The Good Glamm Group, which did 11 acquisitions since 2021, has accelerated the consolidation of companies it acquired. “We had initially planned to do these consolidations by this December leading into March next year, but now we have started it in July. This helps us remove role redundancies and enables us to optimise resources and other overheads,” says Sanghvi, adding that the company has pushed new category launches to next year, and slowed down offline expansion. DealShare’s Rao, too, says the focus is to make select regions fully profitable before expanding to new geographies.
“Where companies typically cut costs is the pace of expansion and spend on marketing and, therefore, customer acquisition. When you expand beyond your core markets, you employ people and invest in infrastructure even prior to revenue build-up. These are two large areas of cost cutting,” says Angshuman Bhattacharya, Partner and National Leader, Consumer Product and Retail Sector, EY India, adding that a slowdown also results in widening of the distance between category leaders and others. “One of the inevitable outcomes of a downturn is that leading companies across segments move far ahead. The problem is for the rest of the players. A steep gap is developing between the No. 1 and No. 2 in many segments,” he says.
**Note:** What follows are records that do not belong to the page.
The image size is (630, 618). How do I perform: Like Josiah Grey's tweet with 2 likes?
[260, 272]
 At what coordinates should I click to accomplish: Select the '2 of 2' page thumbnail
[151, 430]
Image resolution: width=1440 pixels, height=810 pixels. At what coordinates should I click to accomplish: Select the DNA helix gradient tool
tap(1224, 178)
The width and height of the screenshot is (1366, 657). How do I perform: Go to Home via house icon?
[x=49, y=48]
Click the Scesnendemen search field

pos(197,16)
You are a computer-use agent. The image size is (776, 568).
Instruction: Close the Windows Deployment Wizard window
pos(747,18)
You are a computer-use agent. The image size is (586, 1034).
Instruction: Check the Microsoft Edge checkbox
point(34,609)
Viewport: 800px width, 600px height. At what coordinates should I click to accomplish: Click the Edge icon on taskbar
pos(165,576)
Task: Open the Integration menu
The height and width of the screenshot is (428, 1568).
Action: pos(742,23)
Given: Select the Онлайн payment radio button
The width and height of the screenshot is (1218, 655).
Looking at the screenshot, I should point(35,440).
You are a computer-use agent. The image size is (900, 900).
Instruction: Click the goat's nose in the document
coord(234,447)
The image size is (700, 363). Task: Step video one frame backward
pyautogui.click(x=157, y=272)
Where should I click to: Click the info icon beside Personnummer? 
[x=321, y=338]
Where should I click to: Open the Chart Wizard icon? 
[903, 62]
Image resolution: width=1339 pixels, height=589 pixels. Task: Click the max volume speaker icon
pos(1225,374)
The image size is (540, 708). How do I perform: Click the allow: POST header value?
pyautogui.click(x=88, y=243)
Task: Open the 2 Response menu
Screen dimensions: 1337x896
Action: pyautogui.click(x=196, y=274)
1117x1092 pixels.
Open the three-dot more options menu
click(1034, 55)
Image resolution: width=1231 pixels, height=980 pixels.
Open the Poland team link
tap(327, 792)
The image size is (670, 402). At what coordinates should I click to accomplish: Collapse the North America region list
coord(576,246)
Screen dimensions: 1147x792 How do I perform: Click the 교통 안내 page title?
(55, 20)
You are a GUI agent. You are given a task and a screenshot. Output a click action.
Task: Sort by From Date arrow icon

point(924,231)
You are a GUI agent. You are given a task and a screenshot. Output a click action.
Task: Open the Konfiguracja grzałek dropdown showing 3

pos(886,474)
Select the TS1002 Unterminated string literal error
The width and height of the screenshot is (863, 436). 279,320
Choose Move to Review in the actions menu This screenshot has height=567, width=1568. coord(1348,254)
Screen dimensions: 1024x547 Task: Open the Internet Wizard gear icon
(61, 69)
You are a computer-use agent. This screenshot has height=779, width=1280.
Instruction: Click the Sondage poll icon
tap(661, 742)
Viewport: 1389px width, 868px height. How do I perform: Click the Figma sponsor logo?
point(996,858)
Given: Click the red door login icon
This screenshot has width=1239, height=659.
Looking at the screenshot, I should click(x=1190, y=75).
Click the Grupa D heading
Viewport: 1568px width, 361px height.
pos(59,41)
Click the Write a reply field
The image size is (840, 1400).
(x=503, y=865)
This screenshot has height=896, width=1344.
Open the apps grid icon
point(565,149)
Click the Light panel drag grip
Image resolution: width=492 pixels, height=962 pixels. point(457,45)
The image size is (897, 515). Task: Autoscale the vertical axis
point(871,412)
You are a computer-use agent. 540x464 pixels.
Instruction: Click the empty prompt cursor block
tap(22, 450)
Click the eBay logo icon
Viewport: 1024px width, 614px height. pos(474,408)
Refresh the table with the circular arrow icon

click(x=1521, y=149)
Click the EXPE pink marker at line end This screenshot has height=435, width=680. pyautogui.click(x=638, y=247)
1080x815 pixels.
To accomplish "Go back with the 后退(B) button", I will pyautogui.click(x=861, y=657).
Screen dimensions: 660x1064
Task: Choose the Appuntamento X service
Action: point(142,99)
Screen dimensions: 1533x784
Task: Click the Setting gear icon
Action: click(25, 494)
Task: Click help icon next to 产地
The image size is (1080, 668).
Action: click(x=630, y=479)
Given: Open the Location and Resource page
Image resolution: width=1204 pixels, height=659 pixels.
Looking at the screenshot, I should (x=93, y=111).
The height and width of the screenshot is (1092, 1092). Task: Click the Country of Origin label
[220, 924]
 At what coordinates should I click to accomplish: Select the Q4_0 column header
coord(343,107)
Well-capitalised companies are also looking to snap up smaller ones that are struggling to raise capital to fight competition. Investors, in select cases, orchestrate consolidations to get something out of their investments. Sanghvi says valuations have dropped nearly 30 per cent while Rao says he expects a lot more M&As to happen in three to six months. Both are currently exploring acquisition prospects. “Downturns are as inevitable as upturns, and preparation for dealing with them before they strike is essential. Just because you have raised money does not mean you need to spend it in mindless M&As, unsustainable market creation, or reckless hiring,” warns Hari, who has seen start-up journeys from close quarters with TaxiForSure and bigbasket.
In times like these, entrepreneurs need to stick to the old adage of ‘plan for the worst and hope for the best’.